In 1892, Adams was retained by Andrew V. Jennings to serve as the associate defense counsel for
Lizzie Borden, a Fall River, Massachusetts woman accused of killing her father and stepmother with a hatchet. After a much-publicized trial, Borden was acquitted on June 20, 1893.

An active member of the Massachusetts Republican Party, Adams served on the staff of Governor John Q. A. Brackett as assistant adjutant general with the rank of colonel.

In 1905, Adams was appointed by President Theodore Roosevelt to serve as the United States Attorney for the District of Massachusetts. He remained a U.S. Attorney until his resignation on December 5, 1906.

==Business career==
In 1890, Adams joined the Boston, Revere Beach and Lynn Railroad as a director and general counsel. From 1891 until his death in 1920 he was the railroad's president.

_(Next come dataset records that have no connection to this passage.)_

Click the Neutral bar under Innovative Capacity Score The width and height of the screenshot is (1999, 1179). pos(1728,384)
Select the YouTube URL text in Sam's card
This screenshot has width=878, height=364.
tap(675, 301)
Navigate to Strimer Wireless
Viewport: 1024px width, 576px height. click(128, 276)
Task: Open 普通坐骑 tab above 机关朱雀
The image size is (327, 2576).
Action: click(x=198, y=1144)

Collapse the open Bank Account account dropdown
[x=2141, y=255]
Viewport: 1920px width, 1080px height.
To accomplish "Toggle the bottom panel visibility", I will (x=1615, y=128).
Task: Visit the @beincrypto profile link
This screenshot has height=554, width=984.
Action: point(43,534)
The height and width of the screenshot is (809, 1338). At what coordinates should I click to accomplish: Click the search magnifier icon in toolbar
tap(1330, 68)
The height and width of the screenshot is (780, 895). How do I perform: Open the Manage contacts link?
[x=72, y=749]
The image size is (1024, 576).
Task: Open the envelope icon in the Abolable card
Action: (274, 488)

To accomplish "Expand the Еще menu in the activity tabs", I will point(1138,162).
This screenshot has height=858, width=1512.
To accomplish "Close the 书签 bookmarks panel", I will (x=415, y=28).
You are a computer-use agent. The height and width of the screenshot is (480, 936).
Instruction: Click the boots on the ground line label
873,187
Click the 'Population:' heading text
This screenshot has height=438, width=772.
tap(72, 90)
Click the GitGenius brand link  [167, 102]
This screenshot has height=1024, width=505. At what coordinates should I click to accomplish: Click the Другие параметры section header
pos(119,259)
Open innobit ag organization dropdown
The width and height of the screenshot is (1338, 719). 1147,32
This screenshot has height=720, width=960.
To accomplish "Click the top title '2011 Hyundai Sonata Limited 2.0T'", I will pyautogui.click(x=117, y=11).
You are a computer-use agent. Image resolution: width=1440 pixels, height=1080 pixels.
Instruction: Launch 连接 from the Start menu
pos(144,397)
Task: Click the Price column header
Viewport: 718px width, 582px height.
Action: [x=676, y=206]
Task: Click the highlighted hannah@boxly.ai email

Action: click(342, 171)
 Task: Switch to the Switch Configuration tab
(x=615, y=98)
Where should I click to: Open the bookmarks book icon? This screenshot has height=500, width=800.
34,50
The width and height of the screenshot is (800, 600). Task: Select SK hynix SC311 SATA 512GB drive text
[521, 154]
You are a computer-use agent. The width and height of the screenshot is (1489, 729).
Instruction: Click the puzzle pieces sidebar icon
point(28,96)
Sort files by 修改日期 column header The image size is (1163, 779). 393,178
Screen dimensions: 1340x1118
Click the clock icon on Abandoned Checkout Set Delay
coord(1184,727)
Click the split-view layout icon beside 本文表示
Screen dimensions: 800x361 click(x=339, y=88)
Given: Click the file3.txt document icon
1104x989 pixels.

Adams was also the vice-president of the Liberty Trust Company.

==Trustee==
Adams served on the Board of Trustees of Dartmouth College and the Perkins School for the Blind. He was instrumental in securing the funds necessary to rebuild Dartmouth Hall.

==Death==
Adams died on August 9, 1920, at his home in Boston. He was buried in the Meetinghouse Hill Cemetery in Ashburnham.